### Problem requirements
Would you write out, word for word, each line of the records below from the top through the one holding "You are a computer-use agent. The"?
☆ ☆ ☆ ☆ ☆ ☆ ☆
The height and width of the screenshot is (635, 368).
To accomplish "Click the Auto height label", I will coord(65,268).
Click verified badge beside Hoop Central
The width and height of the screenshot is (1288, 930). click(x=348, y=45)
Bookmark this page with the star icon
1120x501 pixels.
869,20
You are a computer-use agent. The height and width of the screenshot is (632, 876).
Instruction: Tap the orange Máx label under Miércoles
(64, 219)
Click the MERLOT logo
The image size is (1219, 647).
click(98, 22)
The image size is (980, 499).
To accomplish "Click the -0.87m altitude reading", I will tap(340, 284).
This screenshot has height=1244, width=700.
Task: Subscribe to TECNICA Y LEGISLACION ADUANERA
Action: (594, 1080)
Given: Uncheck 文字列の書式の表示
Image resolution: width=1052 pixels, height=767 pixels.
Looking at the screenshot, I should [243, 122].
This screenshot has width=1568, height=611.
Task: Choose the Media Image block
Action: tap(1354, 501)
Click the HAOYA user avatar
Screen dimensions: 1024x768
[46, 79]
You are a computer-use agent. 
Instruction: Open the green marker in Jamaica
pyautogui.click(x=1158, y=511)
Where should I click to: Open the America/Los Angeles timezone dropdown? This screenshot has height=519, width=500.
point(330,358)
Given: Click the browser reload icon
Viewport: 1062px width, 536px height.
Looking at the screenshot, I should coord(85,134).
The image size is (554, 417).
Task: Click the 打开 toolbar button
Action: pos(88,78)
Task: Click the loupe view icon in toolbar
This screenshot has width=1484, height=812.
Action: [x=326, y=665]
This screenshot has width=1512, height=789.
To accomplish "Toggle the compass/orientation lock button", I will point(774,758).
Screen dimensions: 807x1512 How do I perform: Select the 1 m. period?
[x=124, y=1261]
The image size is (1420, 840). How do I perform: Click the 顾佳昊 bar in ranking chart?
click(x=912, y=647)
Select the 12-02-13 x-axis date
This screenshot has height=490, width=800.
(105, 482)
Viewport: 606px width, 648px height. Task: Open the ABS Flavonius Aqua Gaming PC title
☆ ☆ ☆ ☆ ☆ ☆ ☆
### Exercise output
The height and width of the screenshot is (635, 368).
To accomplish "Click the Auto height label", I will coord(65,268).
Click verified badge beside Hoop Central
The width and height of the screenshot is (1288, 930). click(x=348, y=45)
Bookmark this page with the star icon
1120x501 pixels.
869,20
You are a computer-use agent. The height and width of the screenshot is (632, 876).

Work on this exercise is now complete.